STUDY QUESTIONS:
A – Answer these questions from the NBA valuations text below, giving each answer on its own line and marking it to match:
(i) Which team posted the highest revenue for 2019/20, and how much was it?
(ii) Which team had the biggest revenue drop in percentage terms, and by what percentage did its revenue fall?
(iii) Where did the league complete its season?
B – List every sports team named in the NBA valuations text below.
C – Reproduce the part of the NBA valuations text below that opens with the words containing "The data compiled" and closes with "released last August.".
═══ SELECTED TEXT ═══
- Average NBA franchise worth nearly US$2.4bn
- Cumulative revenue for league’s 30 teams down nearly 10% to US$8.3bn
The study put the total value of the Knicks at US$5.42 billion, of which US$1 billion came from team-related businesses and real estate, with the remainder coming from team value.
Though missing out on overall top sport, the Warriors did post the highest revenue for 2019/20 with US$434 million, a year-on-year (YoY) fall of two per cent. On this front, the Knicks and Lakers were second and third, bringing in US$428 million and US$418 million respectively, both down nine per cent YoY.
From a percentage standpoint, the 2019/20 NBA champions the Toronto Raptors suffered the biggest revenue drop, falling 14 per cent from US$341 million to US$292 million YoY. Cumulative revenue for the North American basketball league’s 30 teams was US$8.3 billion, down by nearly ten per cent from the previous campaign, which was not affected by Covid-19.
Despite this, national revenues, which came predominantly from the NBA’s broadcast and sponsorship deals, as well as its licensing programme, dropped only two per cent. This was mainly thanks to the league managing to complete its season, doing so in a bubble environment at Orlando’s Walt Disney World.
The data compiled by Sportico shows that the average NBA franchise is worth nearly US$2.4 billion. This is down two per cent as a direct result of Covid-19. Collectively, the fair-market value of the league’s 30 teams, including ownership’s stakes in real estate, regional sports networks and additional team-related holdings, is more than US$71 billion.
With the Knicks, Warriors and Lakers all topping US$5 billion in value, this gives them a greater fair-market value than any National Football League (NFL) team, except for the Dallas Cowboys at US$6.43 billion, based on Sportico’s football team valuations released last August.
Despite dreadful form on the court, including posting a losing record over 16 of the last 19 seasons, the Knicks still continue to strike lucrative commercial contracts, drawing on their enticing New York location.
“They’ve sold naming rights without giving up the name,” a sports banker told Sportico, on the condition of anonymity, referring to a deal where JPMorgan Chase & Co sponsors specific portions of the Knick’s Madison Square Garden home arena.
Such a deal is an example of how the venue’s two-year, US$1 billion renovation, which finished in 2013, continues to draw on New York’s rich corporate base to maximise revenue.
═══ GIVEN ENTRIES ═══
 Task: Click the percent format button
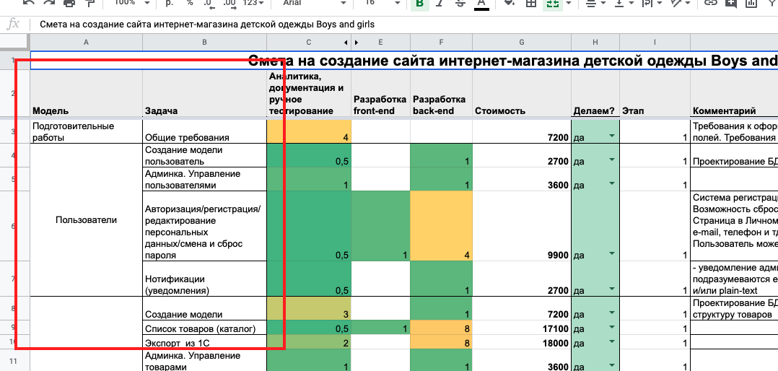(189, 3)
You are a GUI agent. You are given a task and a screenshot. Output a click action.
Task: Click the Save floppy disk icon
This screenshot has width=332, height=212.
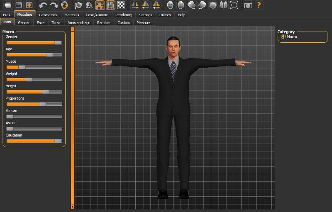[x=19, y=5]
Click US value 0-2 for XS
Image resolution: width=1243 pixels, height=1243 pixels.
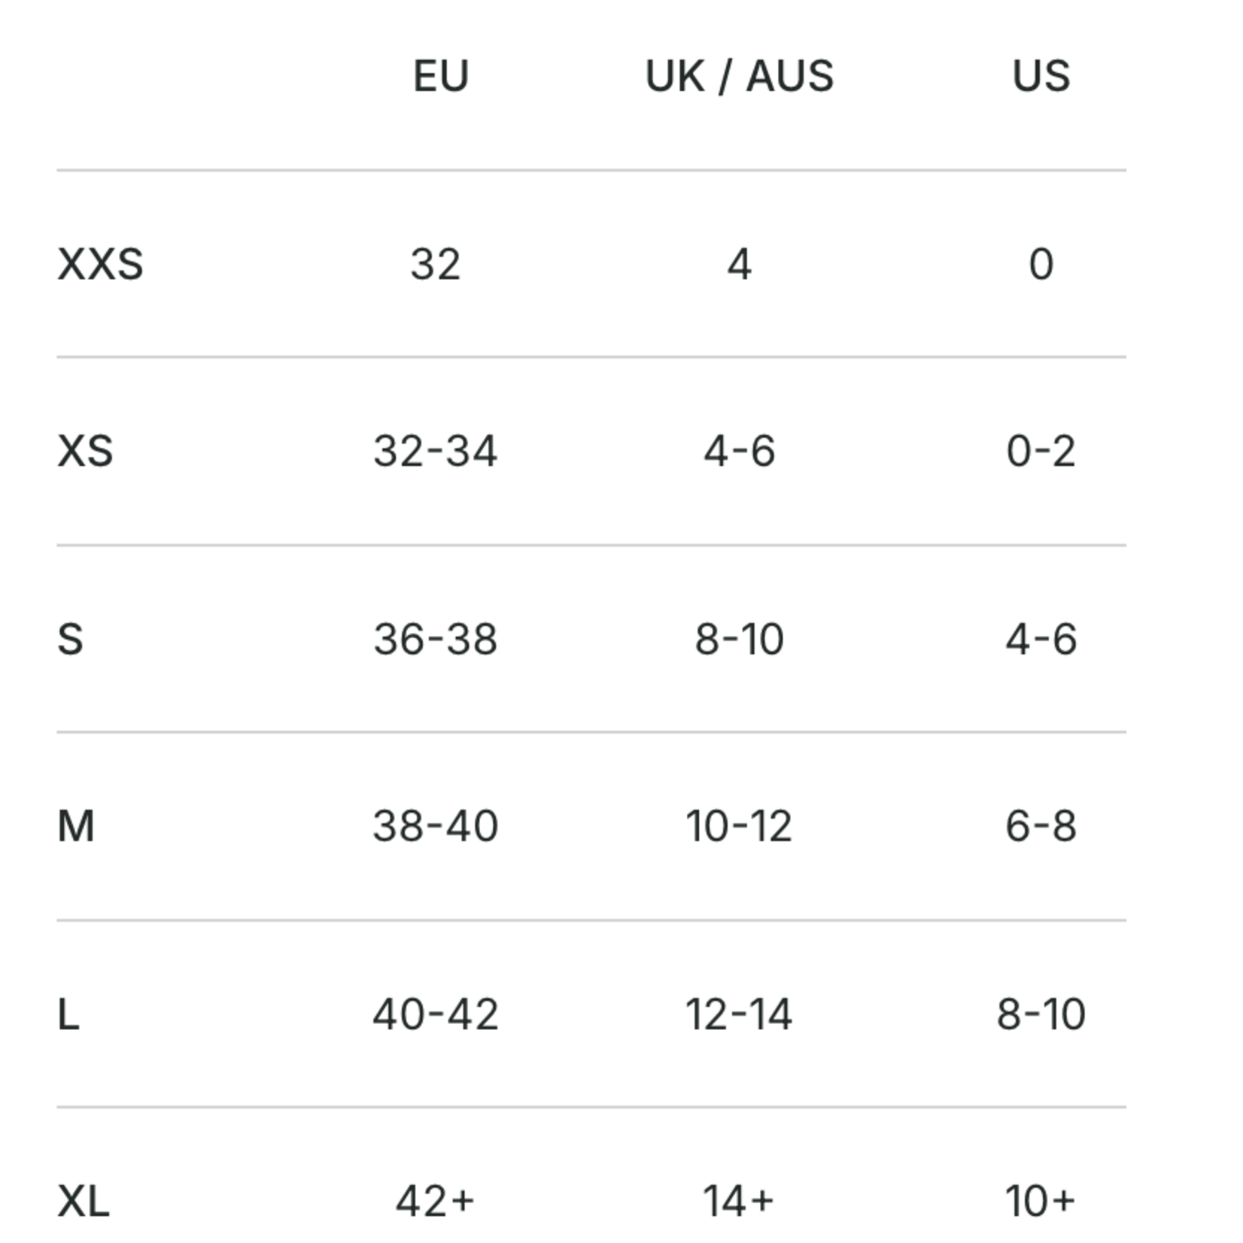(1041, 451)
═══
RESPONSE LIST:
A –
(i) The Warriors, with US$434 million.
(ii) The Toronto Raptors, whose revenue fell 14 per cent.
(iii) In a bubble environment at Orlando's Walt Disney World.

B –
Knicks
Warriors
Lakers
Toronto Raptors
Dallas Cowboys

C –
The data compiled by Sportico shows that the average NBA franchise is worth nearly US$2.4 billion. This is down two per cent as a direct result of Covid-19. Collectively, the fair-market value of the league’s 30 teams, including ownership’s stakes in real estate, regional sports networks and additional team-related holdings, is more than US$71 billion.
With the Knicks, Warriors and Lakers all topping US$5 billion in value, this gives them a greater fair-market value than any National Football League (NFL) team, except for the Dallas Cowboys at US$6.43 billion, based on Sportico’s football team valuations released last August.